The little context that’s given upfront for the events that are about to unfold are both a shrewd way for the Zürchers to highlight the peculiarity of human instincts when even the most rational responses can appear absurd without knowing the full extent of the situation and a truly inspired path to intrigue when your own instinct is to start filling in the gaps, usually upended by what they have in store. If Lisa and Markus’ apartment appears full at first, with visits from the upstairs neighbor Karen and her daughter Eleni, not to mention their dog Kira, and Lisa’s mother Astrid while handyman Jurek and Markus’ friend Jan tend to removing moldy tiles and adjusting creaky windows, a prevailing sense of isolation sets in as you start to spend time with them, all feeling alone in their emotions as some like Astrid and Mara are prone to recall cherished memories of Lisa when they felt closer to her than they do now or neighbors such as Kerstin (Dagna Litzenberger Vinet) drop hints that the door to Lisa’s apartment is hardly the only place where they feel outside.

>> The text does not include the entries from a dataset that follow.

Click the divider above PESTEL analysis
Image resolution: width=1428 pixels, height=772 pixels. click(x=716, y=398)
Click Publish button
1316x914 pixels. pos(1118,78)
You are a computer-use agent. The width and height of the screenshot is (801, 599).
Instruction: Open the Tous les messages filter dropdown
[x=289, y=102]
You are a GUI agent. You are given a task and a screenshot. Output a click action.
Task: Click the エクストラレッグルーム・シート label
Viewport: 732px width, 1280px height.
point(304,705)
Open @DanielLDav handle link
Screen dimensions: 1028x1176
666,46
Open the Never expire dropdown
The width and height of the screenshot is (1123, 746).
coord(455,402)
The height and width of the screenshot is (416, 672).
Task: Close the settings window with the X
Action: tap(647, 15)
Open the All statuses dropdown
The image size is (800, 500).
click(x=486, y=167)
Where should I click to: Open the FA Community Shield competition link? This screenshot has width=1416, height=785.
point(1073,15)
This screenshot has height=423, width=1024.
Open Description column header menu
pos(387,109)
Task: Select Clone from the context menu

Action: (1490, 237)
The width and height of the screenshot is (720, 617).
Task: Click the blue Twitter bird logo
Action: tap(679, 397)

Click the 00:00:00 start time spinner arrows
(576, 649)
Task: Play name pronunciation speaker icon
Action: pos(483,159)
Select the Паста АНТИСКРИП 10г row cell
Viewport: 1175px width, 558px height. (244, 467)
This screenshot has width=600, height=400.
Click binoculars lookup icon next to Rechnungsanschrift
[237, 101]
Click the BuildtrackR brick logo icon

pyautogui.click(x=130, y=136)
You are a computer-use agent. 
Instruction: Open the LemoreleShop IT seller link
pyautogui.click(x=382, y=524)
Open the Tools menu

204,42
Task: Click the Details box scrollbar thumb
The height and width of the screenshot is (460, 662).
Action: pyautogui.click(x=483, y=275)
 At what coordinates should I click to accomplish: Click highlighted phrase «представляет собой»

The feeling of impermanence is rendered quite intricately, from the abstract sounds of construction coming from afar to the physical coming and going as characters moving about in a delicate dance around the apartment, sometimes inviting confrontation or more likely doing their best to avoid it, making any connections feel precious when they seem so slippery and they are the result of so many elements both in and out of our control to line up just right. Then again, that’s exactly what the Zürchers accomplish so magically in “The Girl and the Spider,” marshalling all of the disparate elements of the filmmaking process to make time stand still enough to see it clearly.
“The Girl and the Spider” will premiere at the Berlinale Film Festival.